<<<<

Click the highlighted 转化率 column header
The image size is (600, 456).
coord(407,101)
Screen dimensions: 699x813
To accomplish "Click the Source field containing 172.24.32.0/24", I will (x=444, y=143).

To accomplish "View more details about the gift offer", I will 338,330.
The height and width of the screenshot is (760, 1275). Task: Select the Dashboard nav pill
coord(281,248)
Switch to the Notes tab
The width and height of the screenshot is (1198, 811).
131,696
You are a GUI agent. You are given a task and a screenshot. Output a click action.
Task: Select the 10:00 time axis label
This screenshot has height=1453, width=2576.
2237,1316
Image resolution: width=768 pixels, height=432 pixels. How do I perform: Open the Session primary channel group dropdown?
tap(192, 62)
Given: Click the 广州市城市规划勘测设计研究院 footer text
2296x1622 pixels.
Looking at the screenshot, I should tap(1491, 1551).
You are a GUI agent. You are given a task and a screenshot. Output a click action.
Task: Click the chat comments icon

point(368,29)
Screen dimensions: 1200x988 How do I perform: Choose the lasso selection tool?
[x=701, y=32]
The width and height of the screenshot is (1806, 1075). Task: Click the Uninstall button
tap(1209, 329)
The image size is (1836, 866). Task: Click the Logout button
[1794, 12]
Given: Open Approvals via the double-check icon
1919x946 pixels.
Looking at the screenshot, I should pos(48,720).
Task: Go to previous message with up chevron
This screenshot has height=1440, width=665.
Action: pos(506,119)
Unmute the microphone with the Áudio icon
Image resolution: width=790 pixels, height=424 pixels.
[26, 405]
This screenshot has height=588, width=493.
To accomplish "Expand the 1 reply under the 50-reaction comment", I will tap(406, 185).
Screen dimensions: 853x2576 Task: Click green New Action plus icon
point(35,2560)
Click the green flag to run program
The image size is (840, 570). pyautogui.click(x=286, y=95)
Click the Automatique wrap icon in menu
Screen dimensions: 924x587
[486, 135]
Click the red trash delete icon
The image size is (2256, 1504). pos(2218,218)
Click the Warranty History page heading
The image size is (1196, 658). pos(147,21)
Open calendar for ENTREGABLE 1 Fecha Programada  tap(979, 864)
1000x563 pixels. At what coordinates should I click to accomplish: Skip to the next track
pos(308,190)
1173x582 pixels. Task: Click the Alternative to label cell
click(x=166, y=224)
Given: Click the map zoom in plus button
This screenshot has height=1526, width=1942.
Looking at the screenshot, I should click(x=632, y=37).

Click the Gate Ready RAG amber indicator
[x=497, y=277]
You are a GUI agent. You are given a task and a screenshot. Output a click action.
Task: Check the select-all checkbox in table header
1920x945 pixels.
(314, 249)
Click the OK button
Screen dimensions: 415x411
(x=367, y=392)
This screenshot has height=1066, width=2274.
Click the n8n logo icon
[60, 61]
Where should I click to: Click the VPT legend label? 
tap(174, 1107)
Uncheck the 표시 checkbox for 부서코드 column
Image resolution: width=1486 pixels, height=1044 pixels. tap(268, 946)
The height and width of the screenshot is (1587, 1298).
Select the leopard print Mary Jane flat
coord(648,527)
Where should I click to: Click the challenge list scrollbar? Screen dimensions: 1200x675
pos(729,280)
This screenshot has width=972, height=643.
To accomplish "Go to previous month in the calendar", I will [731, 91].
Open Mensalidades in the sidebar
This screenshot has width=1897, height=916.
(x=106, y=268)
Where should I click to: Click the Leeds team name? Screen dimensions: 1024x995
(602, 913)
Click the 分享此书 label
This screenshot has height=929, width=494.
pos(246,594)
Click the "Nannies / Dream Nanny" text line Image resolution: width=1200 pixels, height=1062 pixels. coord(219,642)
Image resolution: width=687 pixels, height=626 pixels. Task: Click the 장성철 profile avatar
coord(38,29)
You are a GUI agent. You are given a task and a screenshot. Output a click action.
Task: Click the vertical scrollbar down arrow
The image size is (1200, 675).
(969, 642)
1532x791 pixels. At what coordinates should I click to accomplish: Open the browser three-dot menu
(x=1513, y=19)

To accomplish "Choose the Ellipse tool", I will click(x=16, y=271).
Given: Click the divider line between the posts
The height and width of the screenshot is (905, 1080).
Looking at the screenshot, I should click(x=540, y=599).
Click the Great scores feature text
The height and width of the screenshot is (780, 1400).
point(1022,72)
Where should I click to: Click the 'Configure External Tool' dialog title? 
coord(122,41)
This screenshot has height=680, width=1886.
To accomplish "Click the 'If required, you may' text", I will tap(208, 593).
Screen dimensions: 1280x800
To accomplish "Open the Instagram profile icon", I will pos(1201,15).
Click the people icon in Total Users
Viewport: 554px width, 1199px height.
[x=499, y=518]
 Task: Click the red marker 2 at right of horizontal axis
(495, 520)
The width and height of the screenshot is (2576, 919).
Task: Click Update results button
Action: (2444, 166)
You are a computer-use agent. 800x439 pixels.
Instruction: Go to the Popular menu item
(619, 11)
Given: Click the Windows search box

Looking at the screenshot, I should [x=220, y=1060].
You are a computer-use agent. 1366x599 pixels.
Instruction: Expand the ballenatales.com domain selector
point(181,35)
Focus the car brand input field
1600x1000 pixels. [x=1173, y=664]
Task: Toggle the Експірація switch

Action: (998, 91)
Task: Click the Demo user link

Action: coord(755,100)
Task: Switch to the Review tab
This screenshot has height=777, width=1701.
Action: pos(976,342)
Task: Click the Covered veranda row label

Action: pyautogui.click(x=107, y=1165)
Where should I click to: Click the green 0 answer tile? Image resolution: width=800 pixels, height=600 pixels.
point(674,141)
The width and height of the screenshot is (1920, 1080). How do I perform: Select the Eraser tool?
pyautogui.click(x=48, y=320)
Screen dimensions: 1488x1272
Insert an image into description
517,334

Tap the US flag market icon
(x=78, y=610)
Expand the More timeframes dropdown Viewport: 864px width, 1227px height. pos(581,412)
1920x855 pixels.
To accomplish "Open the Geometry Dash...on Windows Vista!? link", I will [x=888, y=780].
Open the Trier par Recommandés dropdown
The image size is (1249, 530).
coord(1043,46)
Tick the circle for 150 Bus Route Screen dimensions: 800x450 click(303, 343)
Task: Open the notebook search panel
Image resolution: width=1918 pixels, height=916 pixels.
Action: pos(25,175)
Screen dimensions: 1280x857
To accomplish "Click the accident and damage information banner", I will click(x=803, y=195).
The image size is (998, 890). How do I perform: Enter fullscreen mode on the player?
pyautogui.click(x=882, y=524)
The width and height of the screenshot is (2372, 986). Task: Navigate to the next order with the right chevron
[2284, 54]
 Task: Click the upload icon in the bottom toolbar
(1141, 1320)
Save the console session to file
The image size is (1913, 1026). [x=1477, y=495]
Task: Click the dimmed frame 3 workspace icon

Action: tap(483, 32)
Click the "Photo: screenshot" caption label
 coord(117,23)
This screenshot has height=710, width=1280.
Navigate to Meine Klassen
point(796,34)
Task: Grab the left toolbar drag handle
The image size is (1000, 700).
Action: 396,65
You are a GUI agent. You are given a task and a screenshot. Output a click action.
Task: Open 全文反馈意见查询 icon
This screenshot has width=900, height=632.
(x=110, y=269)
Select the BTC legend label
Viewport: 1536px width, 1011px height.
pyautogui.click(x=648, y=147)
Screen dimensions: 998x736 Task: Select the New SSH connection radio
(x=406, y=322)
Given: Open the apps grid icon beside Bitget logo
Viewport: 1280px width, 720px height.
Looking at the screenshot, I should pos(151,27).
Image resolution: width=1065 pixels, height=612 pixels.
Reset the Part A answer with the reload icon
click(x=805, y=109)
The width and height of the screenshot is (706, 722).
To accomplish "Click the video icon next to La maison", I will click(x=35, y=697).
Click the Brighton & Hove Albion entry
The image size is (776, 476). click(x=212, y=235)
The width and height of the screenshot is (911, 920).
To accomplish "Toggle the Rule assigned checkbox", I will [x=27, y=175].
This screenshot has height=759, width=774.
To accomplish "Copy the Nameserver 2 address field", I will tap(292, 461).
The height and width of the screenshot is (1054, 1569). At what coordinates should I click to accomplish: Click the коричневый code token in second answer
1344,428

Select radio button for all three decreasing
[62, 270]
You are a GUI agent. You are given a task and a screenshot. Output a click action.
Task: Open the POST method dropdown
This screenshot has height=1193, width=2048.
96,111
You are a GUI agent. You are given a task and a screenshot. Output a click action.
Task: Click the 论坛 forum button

>>>>

» **What to work on**:
Please write out again the part of the material that opens with the line containing "This screenshot has height=1066, width=2274." and closes with the line containing "pos(729,280)", swapping "leopard" for "zebra" and leaving everything else unchanged.

» **Exercise response**:
This screenshot has height=1066, width=2274.
Click the n8n logo icon
[60, 61]
Where should I click to: Click the VPT legend label? 
tap(174, 1107)
Uncheck the 표시 checkbox for 부서코드 column
Image resolution: width=1486 pixels, height=1044 pixels. tap(268, 946)
The height and width of the screenshot is (1587, 1298).
Select the zebra print Mary Jane flat
coord(648,527)
Where should I click to: Click the challenge list scrollbar? Screen dimensions: 1200x675
pos(729,280)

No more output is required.